Robert SCHUMANN - Liederkreis Op.24 (Heine) - Présentation et discographie
Par DavidLeMarrec, dimanche 21 février 2010 à :: Poésie, lied & lieder - Discographies :: #1482 :: rss
1. Présentation
C'est là un très beau cycle de Schumann, certes assez connu, mais pas tant enregistré que cela, en tout cas bien moins couru que les cycles les plus 'populaires' comme Dichterliebe (Heine), Frauenliebe und Leben (Chamisso) et Liederkreis Op.39 (Eichendorff). Et jamais donné en concert, contrairement aux deux premiers cités qui le sont très régulièrement.
Les poèmes sont cette fois tirés non de l'Intermezzo plus tardif, mais de la première section du Buch der Lieder (« Livre de chants », traduit plus littéralement « Livre des Chants »), les Junge Leiden (« Souffrances de jeunesse », traduit littéralement « Jeunes souffrances », ce qui est assez vilain mais existe bel et bien...). Ils sont certes déjà ironiques et amers comme les poèmes de l'Intermezzo utilisés pour Die Dichterliebe, mais traités avec un enthousiasme, une pureté qui sont l'autre versant, tout aussi romantique, du mélange des genres de Dichterliebe.
Il en est de très tempêtueux (n°2 Es treibt mich hin et n°6 Warte, warte du wilder Schiffmann) et aussi de profondément lyriques (n°3 Ich wandelte unter den Bäumen, n°5 Schöne Wiege surtout, et bien sûr n°7 Berg' und Burgen), de plus légers (n°1 Morgens steh' ich und frage, n°4 Lieb' Liebchen, n°9 Mit Myrten und Rosen)...

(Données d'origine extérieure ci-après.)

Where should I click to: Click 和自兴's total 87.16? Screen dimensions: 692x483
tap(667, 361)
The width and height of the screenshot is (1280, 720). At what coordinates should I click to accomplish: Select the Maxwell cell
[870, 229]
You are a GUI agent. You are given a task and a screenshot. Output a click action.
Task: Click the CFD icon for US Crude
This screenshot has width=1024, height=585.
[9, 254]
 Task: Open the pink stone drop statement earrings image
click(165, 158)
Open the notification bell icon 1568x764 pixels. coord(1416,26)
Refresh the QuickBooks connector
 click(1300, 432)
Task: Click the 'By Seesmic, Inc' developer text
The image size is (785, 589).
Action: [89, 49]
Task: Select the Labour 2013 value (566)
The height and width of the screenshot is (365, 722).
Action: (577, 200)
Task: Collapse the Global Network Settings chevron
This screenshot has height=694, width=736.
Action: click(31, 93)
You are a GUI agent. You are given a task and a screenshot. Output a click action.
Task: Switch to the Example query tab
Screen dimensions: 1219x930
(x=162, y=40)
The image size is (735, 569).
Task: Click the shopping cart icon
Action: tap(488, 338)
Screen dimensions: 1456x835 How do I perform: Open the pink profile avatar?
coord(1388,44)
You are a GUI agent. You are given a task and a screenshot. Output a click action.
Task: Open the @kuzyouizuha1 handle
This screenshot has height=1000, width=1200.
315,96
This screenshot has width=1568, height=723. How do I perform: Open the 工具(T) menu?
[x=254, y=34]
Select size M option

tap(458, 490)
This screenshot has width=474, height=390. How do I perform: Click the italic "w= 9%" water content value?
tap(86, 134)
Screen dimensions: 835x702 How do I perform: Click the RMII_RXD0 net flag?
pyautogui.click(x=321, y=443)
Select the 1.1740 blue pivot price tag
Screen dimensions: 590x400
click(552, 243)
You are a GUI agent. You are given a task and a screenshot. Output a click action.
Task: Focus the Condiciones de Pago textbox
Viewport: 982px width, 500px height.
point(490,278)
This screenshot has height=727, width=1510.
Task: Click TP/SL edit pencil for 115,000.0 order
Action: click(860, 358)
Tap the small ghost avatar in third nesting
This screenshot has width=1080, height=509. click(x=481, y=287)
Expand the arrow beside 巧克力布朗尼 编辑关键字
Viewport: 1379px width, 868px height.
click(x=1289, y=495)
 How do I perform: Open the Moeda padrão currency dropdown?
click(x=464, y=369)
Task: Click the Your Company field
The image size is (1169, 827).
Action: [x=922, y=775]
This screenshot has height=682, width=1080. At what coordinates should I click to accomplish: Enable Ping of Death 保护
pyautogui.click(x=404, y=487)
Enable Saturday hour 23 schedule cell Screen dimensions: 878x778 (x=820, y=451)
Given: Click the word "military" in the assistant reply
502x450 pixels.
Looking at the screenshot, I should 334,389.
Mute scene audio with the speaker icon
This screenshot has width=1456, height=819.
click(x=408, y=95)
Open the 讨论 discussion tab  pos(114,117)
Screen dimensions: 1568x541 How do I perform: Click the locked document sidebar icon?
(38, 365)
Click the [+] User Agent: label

Il est sans doute moins marquant immédiatement d'un point de vue thématique que les autres cycles plus célèbres (surtout Dichterliebe et Liederkreis Op.39), mais il me paraît très supérieur (sans parler des poèmes...) à Frauenliebe par exemple, et plus homogène que l'opus 39. Les Kerner-Lieder aussi sont un peu négligés, mais en réalité bien plus souvent enregistrés, je pense.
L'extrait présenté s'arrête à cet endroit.